Enzo Rotini ha detto...

Caro Fredastir,

per somma grazia ed esplicazione veterotestamentaria del concetto di giustizia-risanatrice, cito testuale il concetto biblico della Tsedaqah=rettitudine, quale significato occidentale di giustizia e pena, nella teologia dello Jahvista.

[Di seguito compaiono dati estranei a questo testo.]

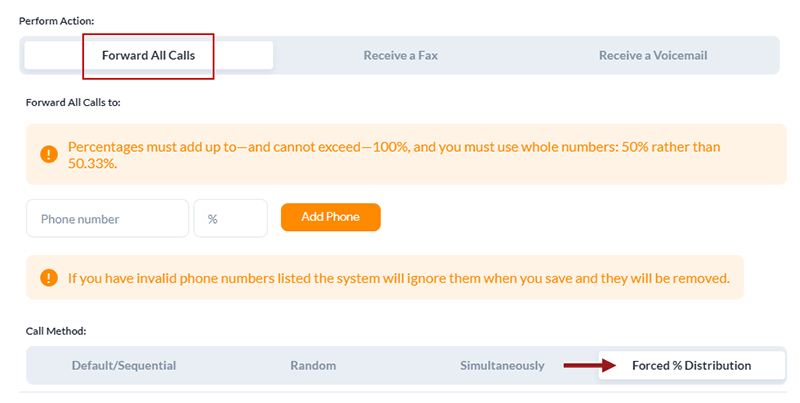Click the invalid phone numbers notice text
The width and height of the screenshot is (800, 403).
point(398,278)
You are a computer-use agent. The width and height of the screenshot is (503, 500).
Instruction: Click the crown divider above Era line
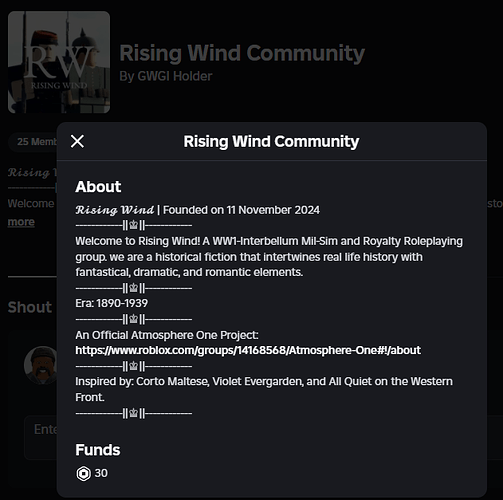(133, 288)
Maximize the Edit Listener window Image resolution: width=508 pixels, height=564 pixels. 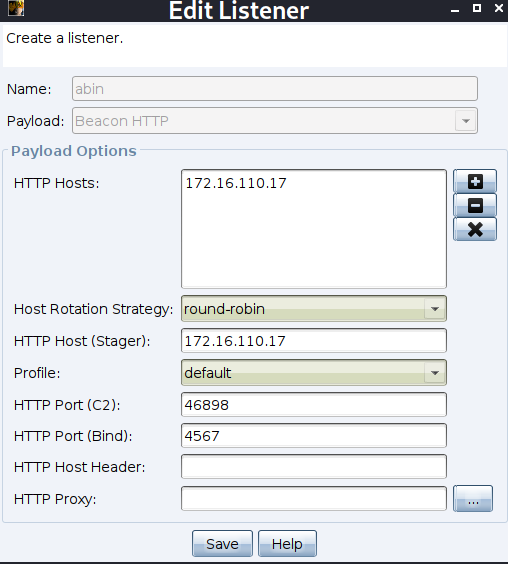coord(477,8)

Lo Jahvista che fa uso all'inizio dei suoi scritti (Genesi) della denominazione divina di Jahvé, descrive, attraverso le antiche tradizioni orali, di come l'armonia originaria del Paradiso sia stata rotta, dopo la creazione dell'uomo, dalla sua disubbidienza nei confronti del Creatore. Già i primi capitoli della Genesi presentano l'uomo come trasgressore della Legge. Difatti, a seguito della sua condotta, in Adamo, suo modello e tipo, luomo esperimenta la sua esistenza successiva come contraddittoria, lacerata, a se stessa alienata. La sua originaria identità di grazia (immagine del Paradiso) è spezzata dal suo rifiuto. Questa è per lui la conoscenza peggiore. Di fronte al tribunale di Jahvé tuttavia, nella cacciata dal Paradiso, Adamo fa un'esperienza fondamentale: dopo tale censura della sua vita, di cui è responsabile, Dio non lo abbatte. Sebbene Jahvé annunci la morte, quale effetto della disubbidienza, il peccato originale non sfocia nella morte di Adamo. Questi prova il giudizio di Jahvé, ma tale giudizio non lo fa morire, non lo annienta! Anzi, è Jahvè che cerca Adamo nel giardino: "Adamo, dove sei? Non è il colpevole Adamo che si rivolge a Dio; egli piuttosto si nasconde. Dio deve cercare Adamo! Adamo non si nasconde solo dinnanzi a Dio, ma anche dinnanzi alla sua colpa: egli cerca di superarla facendola ricadere su Eva (e questa, a sua volta, sul serpente).
(Eugen Wiesnet - Criminologia - Giuffrè Editori - Milano 1987).
Ciò significa che Adamo ed eva mettono in pratica una difesa nei confronti della colpa!
E' quello che dovrebbe fare lo Stato e noi tutti nei confronti di chi ha sbagliato. Ti pare?